Fixed time entries context menu display according permissions (#9405).

git-svn-id: svn+ssh://rubyforge.org/var/svn/redmine/trunk@7922 e93f8b46-1217-0410-a6f0-8f06a7374b81
2011-11-24 21:31:21 +00:00 · 2011-11-24 21:31:21 +00:00 · 703211c0a6
parent f436918dbe
commit 703211c0a6
3 changed files with 23 additions and 5 deletions
--- a/app/controllers/context_menus_controller.rb
+++ b/app/controllers/context_menus_controller.rb
@ -51,9 +51,8 @@ class ContextMenusController < ApplicationController
    @projects = @time_entries.collect(&:project).compact.uniq
    @project = @projects.first if @projects.size == 1
    @activities = TimeEntryActivity.shared.active
-    @can = {:edit   => User.current.allowed_to?(:log_time, @projects),
-            :update => User.current.allowed_to?(:log_time, @projects),
-            :delete => User.current.allowed_to?(:log_time, @projects)
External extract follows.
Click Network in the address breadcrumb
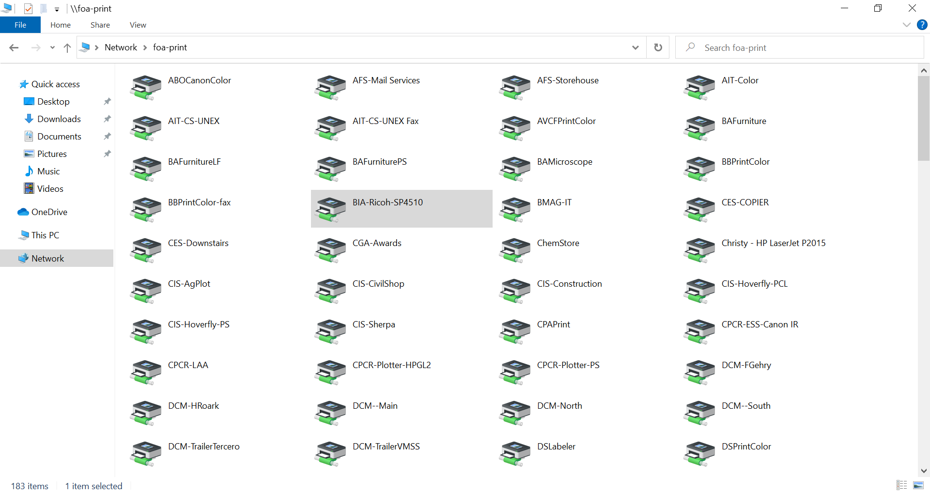This screenshot has width=930, height=494. [x=121, y=47]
+    @can = {:edit   => User.current.allowed_to?(:edit_time_entries, @projects),
+            :delete => User.current.allowed_to?(:edit_time_entries, @projects)
            }
    @back = back_url
    render :layout => false
--- a/app/views/context_menus/time_entries.html.erb
+++ b/app/views/context_menus/time_entries.html.erb
@ -15,10 +15,10 @@
    <ul>
    <% @activities.each do |u| -%>
        <li><%= context_menu_link h(u.name), {:controller => 'timelog', :action => 'bulk_edit', :ids => @time_entries.collect(&:id), :time_entry => {'activity_id' => u}, :back_url => @back}, :method => :post,
-                                  :selected => (@time_entry && u == @time_entry.activity), :disabled => !@can[:update] %></li>
+                                  :selected => (@time_entry && u == @time_entry.activity), :disabled => !@can[:edit] %></li>
    <% end -%>
        <li><%= context_menu_link l(:label_none), {:controller => 'timelog', :action => 'bulk_edit', :ids => @time_entries.collect(&:id), :time_entry => {'activity_id' => 'none'}, :back_url => @back}, :method => :post,
-                                  :selected => (@time_entry && @time_entry.activity.nil?), :disabled => !@can[:update] %></li>
+                                  :selected => (@time_entry && @time_entry.activity.nil?), :disabled => !@can[:edit] %></li>
    </ul>
  </li>
  <% end %>
--- a/test/functional/context_menus_controller_test.rb
+++ b/test/functional/context_menus_controller_test.rb
@ -129,4 +129,23 @@ class ContextMenusControllerTest < ActionController::TestCase
    assert_template 'context_menu'
    assert_equal [1], assigns(:issues).collect(&:id)
  end
+  
+  def test_time_entries_context_menu
+    @request.session[:user_id] = 2
+    get :time_entries, :ids => [1, 2]
+    assert_response :success
+    assert_template 'time_entries'
+    assert_tag 'a', :content => 'Edit'
+    assert_no_tag 'a', :content => 'Edit', :attributes => {:class => /disabled/}
+  end
+  
+  def test_time_entries_context_menu_without_edit_permission
+    @request.session[:user_id] = 2
+    Role.find_by_name('Manager').remove_permission! :edit_time_entries
+    
+    get :time_entries, :ids => [1, 2]
+    assert_response :success
+    assert_template 'time_entries'
+    assert_tag 'a', :content => 'Edit', :attributes => {:class => /disabled/}
+  end
 end